The task ->
Go over the entries below line by line, copying each one that contains the word "agent".

Data for processing ->
★ ★ ★ ★

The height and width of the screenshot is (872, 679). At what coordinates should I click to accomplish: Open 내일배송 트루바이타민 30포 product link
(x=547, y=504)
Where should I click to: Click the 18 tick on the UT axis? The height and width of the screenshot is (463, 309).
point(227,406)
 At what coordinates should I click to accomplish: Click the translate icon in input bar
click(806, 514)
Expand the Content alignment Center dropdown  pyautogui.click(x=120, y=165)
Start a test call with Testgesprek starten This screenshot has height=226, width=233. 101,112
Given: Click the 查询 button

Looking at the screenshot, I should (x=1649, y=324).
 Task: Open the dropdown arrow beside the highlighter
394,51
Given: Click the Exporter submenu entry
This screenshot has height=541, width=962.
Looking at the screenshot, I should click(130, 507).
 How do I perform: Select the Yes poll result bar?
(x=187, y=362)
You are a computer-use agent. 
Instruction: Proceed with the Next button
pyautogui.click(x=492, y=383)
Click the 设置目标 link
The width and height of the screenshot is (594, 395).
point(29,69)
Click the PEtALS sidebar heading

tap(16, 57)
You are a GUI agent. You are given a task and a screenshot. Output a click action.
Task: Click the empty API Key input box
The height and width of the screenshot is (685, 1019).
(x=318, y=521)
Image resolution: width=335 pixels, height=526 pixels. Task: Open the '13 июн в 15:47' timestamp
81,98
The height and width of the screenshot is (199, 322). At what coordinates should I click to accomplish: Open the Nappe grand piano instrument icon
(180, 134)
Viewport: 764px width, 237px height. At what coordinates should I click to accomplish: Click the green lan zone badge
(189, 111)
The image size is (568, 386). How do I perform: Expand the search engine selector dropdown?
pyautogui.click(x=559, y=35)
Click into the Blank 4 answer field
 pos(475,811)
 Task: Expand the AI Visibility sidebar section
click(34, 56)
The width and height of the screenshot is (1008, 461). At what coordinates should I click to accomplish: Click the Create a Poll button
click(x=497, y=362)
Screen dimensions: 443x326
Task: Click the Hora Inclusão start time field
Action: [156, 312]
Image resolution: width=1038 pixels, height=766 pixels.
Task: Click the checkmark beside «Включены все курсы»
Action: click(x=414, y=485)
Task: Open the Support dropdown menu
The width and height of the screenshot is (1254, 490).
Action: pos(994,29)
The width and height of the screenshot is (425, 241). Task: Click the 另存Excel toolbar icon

★ ★ ★ ★

Output of the task ->
You are a computer-use agent. 
You are a GUI agent. You are given a task and a screenshot. Output a click action.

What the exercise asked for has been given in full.